Open-ended questions increase the researcher workload in terms of coding, editing, and analysing the data – the uniqueness of each respondent’s answer means there is some difficulty in categorising and summarising the answers, while interviewer bias may influence the responses (Zikmund, 1988). This style of questioning also leads to the collection of much irrelevant information, and low standardisation of data that makes comparison and coding challenging and subjective (Blank, 1984). In order to answer an open-ended question, better writing and intellectual skills and a reasonable educational level is needed (Blank, 1984).
These factors were all relevant to the research I did and therefore imply limitations on the interviews and diary study carried out. These issues were therefore revisited in the discussion chapter of my thesis.
Some threats arising from the use of surveys can be prepared for and sometimes avoided by advance actions, or at least made sense and use of retrospectively. Because ‘a research survey is only as good as the questions it asks’ (Zikmund, 1988) questionnaire design becomes crucial and Zikmund suggests that some problems may be minimised or avoided altogether if a skilled researcher composes the questions. He adds that if questions or instructions are difficult to comprehend, respondents must use their own interpretations, which may be wrong (Zikmund, 1988). Other threats associated with the use of surveys may be beyond the control of the researcher. These could include the respondent refusing to answer personal or other types of question, or giving false answers (Zikmund, 1988; Bennet, 1983).
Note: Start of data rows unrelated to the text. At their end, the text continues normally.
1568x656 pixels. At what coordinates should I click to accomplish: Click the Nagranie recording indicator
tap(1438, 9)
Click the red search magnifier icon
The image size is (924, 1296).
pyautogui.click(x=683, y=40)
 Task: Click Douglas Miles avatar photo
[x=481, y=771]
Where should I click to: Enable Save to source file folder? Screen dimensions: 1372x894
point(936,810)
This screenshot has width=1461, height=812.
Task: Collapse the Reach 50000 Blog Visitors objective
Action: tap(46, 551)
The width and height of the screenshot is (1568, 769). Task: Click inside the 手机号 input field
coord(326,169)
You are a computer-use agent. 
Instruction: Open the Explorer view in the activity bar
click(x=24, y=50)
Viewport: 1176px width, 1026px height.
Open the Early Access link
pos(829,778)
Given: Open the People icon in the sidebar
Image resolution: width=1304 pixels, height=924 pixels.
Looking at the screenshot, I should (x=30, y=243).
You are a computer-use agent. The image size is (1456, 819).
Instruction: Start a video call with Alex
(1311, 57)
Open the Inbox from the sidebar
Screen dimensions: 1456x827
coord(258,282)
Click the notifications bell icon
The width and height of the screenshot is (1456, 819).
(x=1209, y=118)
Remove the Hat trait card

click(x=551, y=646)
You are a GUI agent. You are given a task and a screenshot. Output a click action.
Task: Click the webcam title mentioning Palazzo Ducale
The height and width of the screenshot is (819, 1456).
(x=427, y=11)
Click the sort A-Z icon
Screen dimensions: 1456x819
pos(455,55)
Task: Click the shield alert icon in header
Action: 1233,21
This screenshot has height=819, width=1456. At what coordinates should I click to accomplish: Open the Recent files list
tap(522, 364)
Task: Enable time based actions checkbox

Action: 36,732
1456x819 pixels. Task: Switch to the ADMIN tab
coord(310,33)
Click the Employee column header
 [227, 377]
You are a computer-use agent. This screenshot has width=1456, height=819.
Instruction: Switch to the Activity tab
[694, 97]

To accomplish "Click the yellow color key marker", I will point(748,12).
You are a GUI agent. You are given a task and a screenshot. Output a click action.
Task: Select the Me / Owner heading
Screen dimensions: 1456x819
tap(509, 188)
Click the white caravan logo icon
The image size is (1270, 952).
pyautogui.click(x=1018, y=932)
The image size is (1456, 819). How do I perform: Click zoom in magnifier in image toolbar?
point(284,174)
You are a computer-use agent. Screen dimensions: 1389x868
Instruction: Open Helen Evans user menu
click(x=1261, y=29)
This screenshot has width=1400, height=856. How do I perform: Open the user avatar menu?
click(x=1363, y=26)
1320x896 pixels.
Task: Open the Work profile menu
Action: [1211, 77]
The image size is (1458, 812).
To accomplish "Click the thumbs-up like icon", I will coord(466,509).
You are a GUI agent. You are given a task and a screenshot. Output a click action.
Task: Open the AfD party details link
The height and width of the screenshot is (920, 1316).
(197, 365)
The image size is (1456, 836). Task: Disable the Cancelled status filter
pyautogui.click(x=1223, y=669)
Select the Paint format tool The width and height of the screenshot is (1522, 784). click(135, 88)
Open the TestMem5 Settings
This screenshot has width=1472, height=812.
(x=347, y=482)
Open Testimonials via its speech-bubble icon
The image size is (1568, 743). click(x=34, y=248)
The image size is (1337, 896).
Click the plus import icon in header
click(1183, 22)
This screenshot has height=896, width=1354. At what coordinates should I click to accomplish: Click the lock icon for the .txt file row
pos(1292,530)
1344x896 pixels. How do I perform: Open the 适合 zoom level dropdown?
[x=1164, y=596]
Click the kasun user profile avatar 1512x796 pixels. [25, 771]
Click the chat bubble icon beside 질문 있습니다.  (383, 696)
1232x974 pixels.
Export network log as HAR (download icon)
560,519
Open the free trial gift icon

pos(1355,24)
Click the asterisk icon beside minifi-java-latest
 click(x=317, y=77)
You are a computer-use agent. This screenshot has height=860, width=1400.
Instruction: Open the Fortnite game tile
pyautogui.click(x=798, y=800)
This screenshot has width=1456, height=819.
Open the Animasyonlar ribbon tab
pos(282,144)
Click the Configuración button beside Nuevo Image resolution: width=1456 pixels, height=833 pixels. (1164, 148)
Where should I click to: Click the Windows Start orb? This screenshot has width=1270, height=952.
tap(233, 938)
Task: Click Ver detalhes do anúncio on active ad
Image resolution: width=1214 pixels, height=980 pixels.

While securing involvement has to be accepted as a likely hazard of the strategy per se, other problems hampering this and the researcher timetable could include a range of other factors such as: bad weather, school holidays, industrial disputes, flu or other epidemics, and computer breakdowns (Robson, 2002).
The other threat associated with most surveys is the external validity problem concerning the lack of relation between attitude and behaviour, which is reflected in what people write they do in contrast with what they actually do (Robson, 2002). Blank (1984) lists other threats, which include the respondent: answering the way he thinks he should answer, whether it is an honest reply or not (caused by social desirability or sensitive questions); being afraid that his responses will reveal a lack of education or that he will appear stupid; saying that his time is too valuable to waste on the study, that the study is not applicable to him; saying he cannot answer because the questions are too general and vague or because he has never thought about the topic (Blank, 1984). Again, these factors were all relevant to my own research and therefore imply limitations on the study carried out, and these issues were therefore revisited in the discussion chapter of my thesis.
When you do any of your own research you should record your choices, your reasons for them, and any limitations and implications this had on the outcomes of your research. Your choices will no doubt reflect your main research question. It depends on what you want to find out as to how you go about trying to find your answer. A survey approach and method may or may not be the right one for you.